Compare: Direct protein sequencing (Edman, MS/MS) vs. DNA-based prediction (Sanger)—direct methods reveal the actual protein sequence including modifications, while DNA sequencing only predicts the encoded sequence. This distinction matters for identifying processed or modified proteins.


Quick Reference Table

ConceptBest Examples
Chemical/sequential degradationEdman degradation, N-terminal sequencing
Mass-based identificationMS/MS, LC-MS, de novo sequencing
Terminus-specific analysisN-terminal sequencing, C-terminal sequencing
Sample preparationTrypsin digestion, LC separation
Computational identificationDatabase searching, de novo algorithms
Indirect sequencingSanger sequencing (DNA-based prediction)
Complex mixture analysisLC-MS, MS/MS, database searching
Novel protein discoveryDe novo sequencing

Self-Check Questions

  1. Which two techniques both determine amino acid sequence but differ in whether they require a reference database? What situation would favor each approach?

  2. Compare Edman degradation and tandem mass spectrometry—what fundamental principle does each use to determine sequence, and why has MS/MS largely replaced Edman for most applications?

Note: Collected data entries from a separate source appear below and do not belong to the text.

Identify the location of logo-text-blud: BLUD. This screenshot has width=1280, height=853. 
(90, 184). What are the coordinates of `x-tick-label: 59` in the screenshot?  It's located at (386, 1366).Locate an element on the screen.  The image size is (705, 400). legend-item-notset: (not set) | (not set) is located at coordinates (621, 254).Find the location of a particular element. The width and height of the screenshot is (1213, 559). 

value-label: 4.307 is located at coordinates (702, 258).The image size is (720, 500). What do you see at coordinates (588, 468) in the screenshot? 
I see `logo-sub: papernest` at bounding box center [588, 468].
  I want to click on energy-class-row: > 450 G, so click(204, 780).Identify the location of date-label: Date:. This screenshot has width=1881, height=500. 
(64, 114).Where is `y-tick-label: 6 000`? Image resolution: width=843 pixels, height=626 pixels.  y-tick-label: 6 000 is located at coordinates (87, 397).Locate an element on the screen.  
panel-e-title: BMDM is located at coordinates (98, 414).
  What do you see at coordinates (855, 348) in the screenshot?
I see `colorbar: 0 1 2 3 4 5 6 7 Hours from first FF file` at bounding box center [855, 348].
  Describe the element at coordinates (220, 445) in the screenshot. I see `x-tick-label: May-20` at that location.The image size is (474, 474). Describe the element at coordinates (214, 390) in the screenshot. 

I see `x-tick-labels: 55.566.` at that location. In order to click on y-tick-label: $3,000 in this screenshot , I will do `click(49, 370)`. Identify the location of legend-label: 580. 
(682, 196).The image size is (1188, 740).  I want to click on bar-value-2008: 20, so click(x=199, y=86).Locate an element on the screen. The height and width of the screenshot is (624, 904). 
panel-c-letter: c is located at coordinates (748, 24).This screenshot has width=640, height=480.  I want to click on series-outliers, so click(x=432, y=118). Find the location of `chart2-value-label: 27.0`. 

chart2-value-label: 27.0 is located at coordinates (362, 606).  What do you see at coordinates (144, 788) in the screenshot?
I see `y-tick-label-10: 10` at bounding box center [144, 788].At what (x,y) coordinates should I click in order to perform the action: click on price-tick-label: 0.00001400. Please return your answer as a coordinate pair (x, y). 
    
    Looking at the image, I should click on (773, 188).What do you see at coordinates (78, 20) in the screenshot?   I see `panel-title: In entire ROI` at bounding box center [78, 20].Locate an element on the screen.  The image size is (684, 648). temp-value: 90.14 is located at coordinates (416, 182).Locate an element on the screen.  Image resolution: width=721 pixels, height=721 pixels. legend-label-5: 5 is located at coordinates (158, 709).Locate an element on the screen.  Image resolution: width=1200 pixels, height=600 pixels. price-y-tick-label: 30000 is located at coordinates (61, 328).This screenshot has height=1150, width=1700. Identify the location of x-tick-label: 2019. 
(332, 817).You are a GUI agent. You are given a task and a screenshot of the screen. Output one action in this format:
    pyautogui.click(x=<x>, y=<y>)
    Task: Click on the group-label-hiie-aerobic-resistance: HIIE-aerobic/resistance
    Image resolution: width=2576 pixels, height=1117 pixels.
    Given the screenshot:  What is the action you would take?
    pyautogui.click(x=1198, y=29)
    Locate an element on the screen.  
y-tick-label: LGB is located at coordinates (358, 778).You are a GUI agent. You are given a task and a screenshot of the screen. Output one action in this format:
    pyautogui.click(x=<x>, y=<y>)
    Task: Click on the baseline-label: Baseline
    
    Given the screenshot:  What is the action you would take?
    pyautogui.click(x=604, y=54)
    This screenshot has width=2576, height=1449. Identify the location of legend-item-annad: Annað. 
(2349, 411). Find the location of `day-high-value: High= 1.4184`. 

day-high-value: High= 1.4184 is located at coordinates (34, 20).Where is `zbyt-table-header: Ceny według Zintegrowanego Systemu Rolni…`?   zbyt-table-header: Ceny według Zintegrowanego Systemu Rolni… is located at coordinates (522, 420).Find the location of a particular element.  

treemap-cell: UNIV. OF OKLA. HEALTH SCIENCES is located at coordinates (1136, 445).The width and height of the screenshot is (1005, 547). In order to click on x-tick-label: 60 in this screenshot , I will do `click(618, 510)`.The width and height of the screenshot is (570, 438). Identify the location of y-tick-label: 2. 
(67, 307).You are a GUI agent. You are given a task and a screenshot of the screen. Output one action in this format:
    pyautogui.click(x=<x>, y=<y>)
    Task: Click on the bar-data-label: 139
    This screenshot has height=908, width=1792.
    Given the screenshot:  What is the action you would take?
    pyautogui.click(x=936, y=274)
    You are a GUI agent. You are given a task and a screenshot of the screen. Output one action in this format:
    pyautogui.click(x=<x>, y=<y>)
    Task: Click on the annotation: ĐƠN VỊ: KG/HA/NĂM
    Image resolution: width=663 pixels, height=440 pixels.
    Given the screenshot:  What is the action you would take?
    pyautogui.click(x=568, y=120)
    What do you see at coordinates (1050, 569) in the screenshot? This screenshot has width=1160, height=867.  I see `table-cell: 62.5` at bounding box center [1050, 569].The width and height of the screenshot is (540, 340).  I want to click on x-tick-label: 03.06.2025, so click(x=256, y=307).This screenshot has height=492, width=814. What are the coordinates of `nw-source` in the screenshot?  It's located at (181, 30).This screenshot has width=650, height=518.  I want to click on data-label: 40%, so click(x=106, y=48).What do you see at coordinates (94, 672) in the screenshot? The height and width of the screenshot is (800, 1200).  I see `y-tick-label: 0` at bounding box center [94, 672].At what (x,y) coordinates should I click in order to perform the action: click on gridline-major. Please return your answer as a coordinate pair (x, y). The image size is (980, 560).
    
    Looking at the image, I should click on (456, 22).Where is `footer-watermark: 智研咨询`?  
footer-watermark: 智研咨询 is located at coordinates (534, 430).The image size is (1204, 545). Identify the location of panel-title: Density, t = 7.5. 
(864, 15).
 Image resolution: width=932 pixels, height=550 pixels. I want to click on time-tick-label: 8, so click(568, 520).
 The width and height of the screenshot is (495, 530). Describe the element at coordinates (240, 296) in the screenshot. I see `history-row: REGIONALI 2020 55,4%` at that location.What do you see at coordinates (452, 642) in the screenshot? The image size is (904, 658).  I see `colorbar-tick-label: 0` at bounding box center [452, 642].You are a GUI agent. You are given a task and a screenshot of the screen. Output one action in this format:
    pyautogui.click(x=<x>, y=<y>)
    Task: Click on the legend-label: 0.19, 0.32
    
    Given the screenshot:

  3. A researcher discovers a protein with a blocked N-terminus. Which sequencing approaches would still work, and which would fail? Explain the chemical basis for this limitation.

  4. Why is trypsin the most commonly used protease for MS-based proteomics? How do the properties of tryptic peptides benefit mass spectrometry analysis?

  5. FRQ-style: A lab identifies a protein by database searching but suspects it contains a post-translational modification not in the database. Describe two approaches they could use to characterize this modification, and explain why Sanger sequencing of the gene would be insufficient.